Republicans had announced numerous amendments to the Assembly and Senate bills on Monday. They said the amendments were based off of concerns from their Democrat colleagues.

“[The Republican Amendments] are baby steps in the right direction,” Senator Bob Jauch (D-Poplar) said on Wednesday. “When you start at the bottom, there’s no other option but to improve.”

However, during the executive hearings, Senator Jauch and other Democrats voted against most of those amendments, and Republicans voted against amendments introduced by Democrats.

Both hearings began at 10 am on Wednesday. Democrats criticized that, stating that concerned citizens would have to pick which one to attend.

In the Assembly Committee on Jobs, Economy and Mining, Rep. Fred Clark, Democrat from Sauk City, immediately moved adjournment as soon as the executive session started in an attempt to delay passage of the bill for a month.

Clark’s attempt to adjourn failed.

The main goal of any new mining law is to provide some certainty to the permitting process for mining companies. They specifically want time limits on how long the process can drag on for.

Democrats continued to insist the mining company, Gogebic Taconite, wrote the mining bill. They say it makes drastic changes to the state’s environmental standards, even though the nonpartisan legislative counsel told them it does not.

Democrats referred to a bill being circulated by Senator Tim Cullen (D-Janesville). It is much shorter than the Republican bill, but leaves many decisions up to state agencies’ rule making process.

Democrats insist that if the Republican bills become law, there will never be a mine in northern Wisconsin.
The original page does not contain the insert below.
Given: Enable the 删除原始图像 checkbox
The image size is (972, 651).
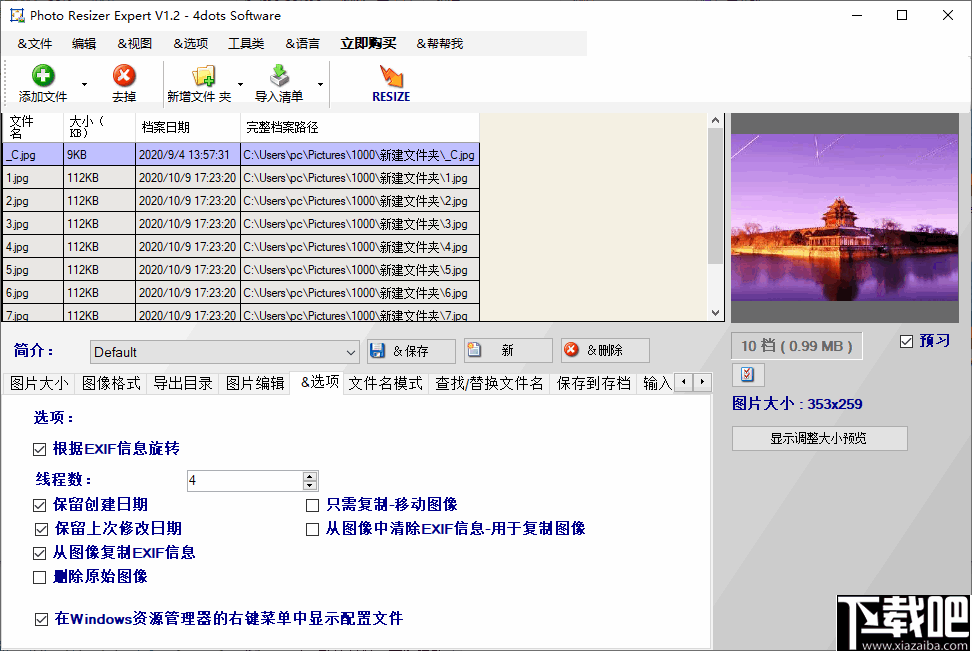Looking at the screenshot, I should click(x=38, y=576).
They say it would allow the mining company to fill in navigable waterways and that, they say, will only lead to lawsuits.

Rep. Tod Ohnstad, Democrat from Kenosha, said this bill was not a true jobs bill, “the only jobs created in this bill will be lawyers.”

The Senate bill passed committee on a 3-2 vote. The Assembly version passed on a 10-6 vote.

Senator Alberta Darling (R-River Hills) released a statement “I’m pleased with the progress we are making in returning Wisconsin’s tradition of mining. Today, we are one step closer to creating hundreds if not thousands of good-paying jobs in our state.”

It has not yet been announced when the bills could be brought up for floor votes.